▶ _Your task_:
Copy each line below in which the string "agent" appears.

[Stored items]
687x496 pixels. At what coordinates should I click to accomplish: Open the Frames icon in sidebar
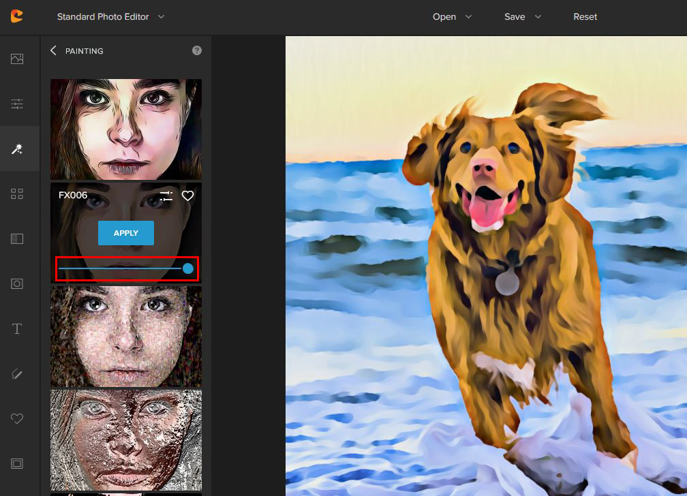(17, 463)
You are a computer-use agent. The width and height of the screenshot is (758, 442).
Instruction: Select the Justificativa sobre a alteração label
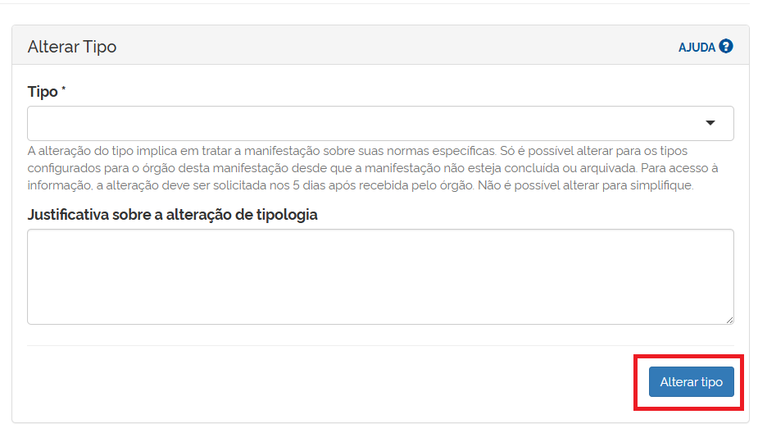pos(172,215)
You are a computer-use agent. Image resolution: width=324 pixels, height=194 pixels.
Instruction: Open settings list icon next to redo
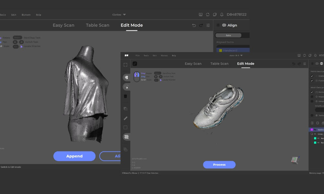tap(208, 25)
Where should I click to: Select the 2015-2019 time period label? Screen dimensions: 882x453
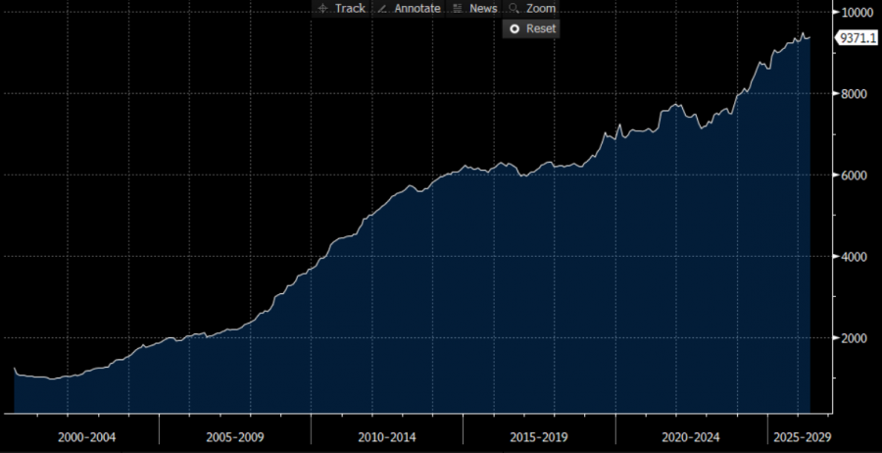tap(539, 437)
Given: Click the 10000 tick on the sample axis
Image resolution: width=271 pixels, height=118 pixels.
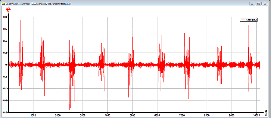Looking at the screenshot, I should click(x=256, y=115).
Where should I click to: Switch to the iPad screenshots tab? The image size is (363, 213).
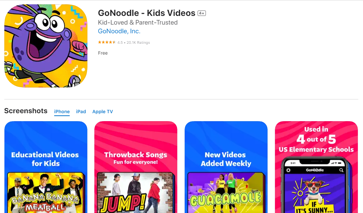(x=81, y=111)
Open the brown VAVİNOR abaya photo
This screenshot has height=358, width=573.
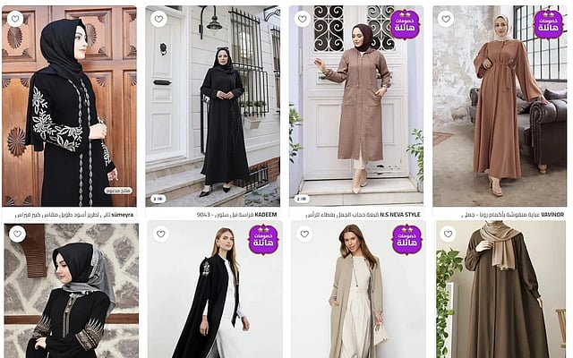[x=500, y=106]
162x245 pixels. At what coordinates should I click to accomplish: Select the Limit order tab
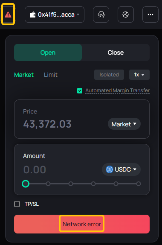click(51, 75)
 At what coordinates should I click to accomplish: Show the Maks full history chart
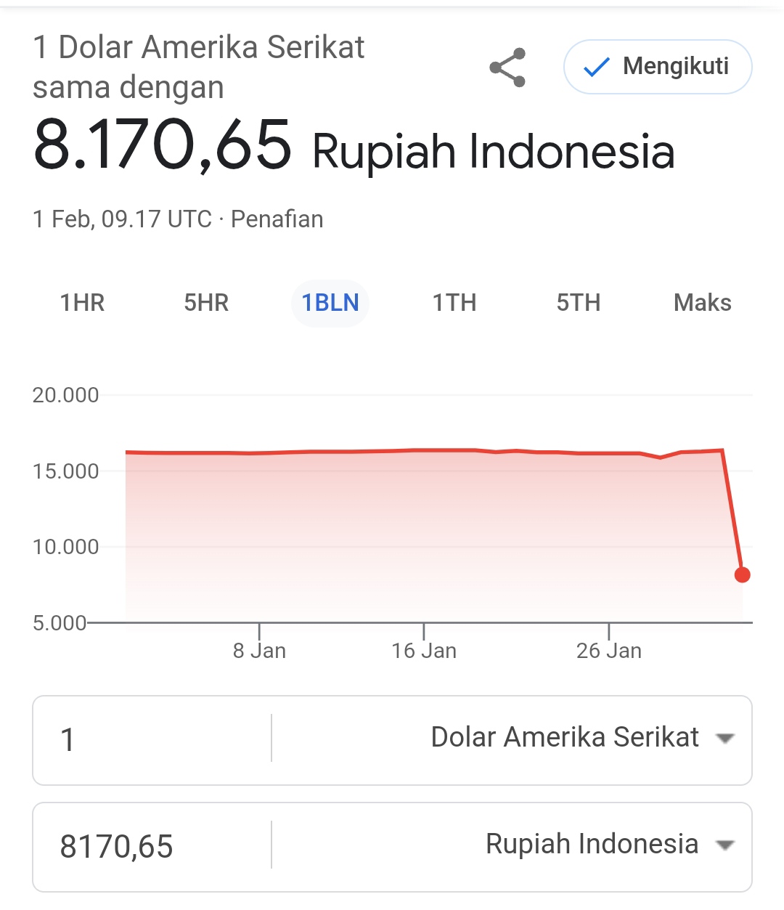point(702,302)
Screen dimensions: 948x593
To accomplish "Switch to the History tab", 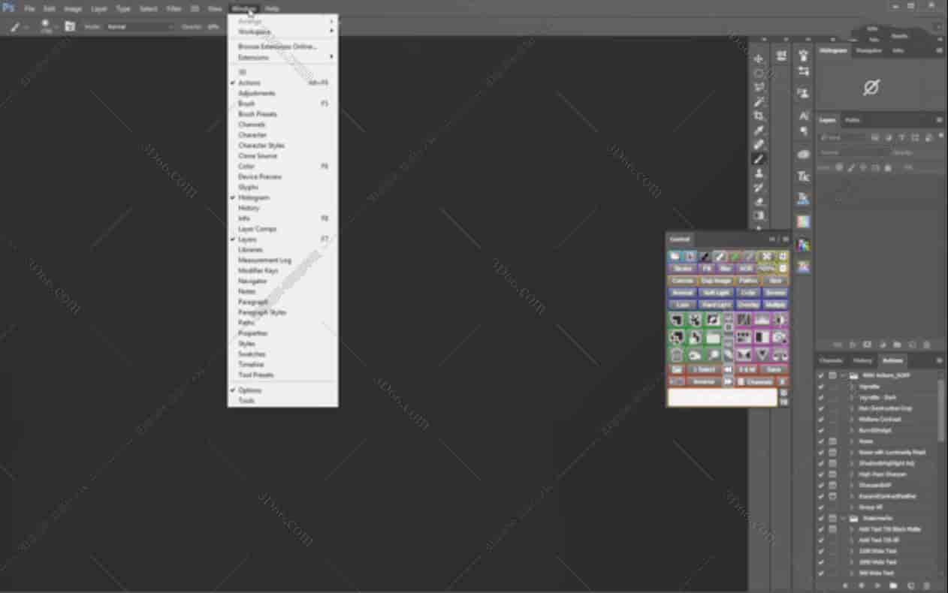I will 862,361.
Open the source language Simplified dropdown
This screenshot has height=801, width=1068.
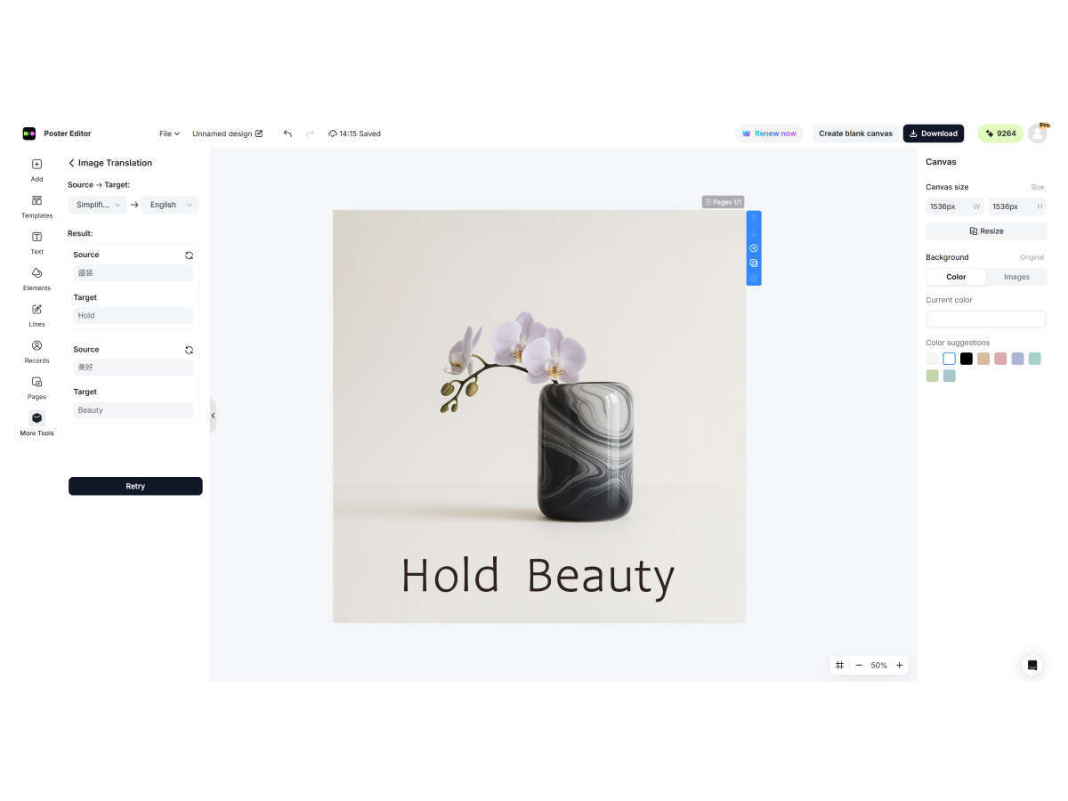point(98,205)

▶ _Task output_:
You are a computer-use agent. The width and height of the screenshot is (758, 442).
You are a computer-use agent. Image resolution: width=324 pixels, height=194 pixels.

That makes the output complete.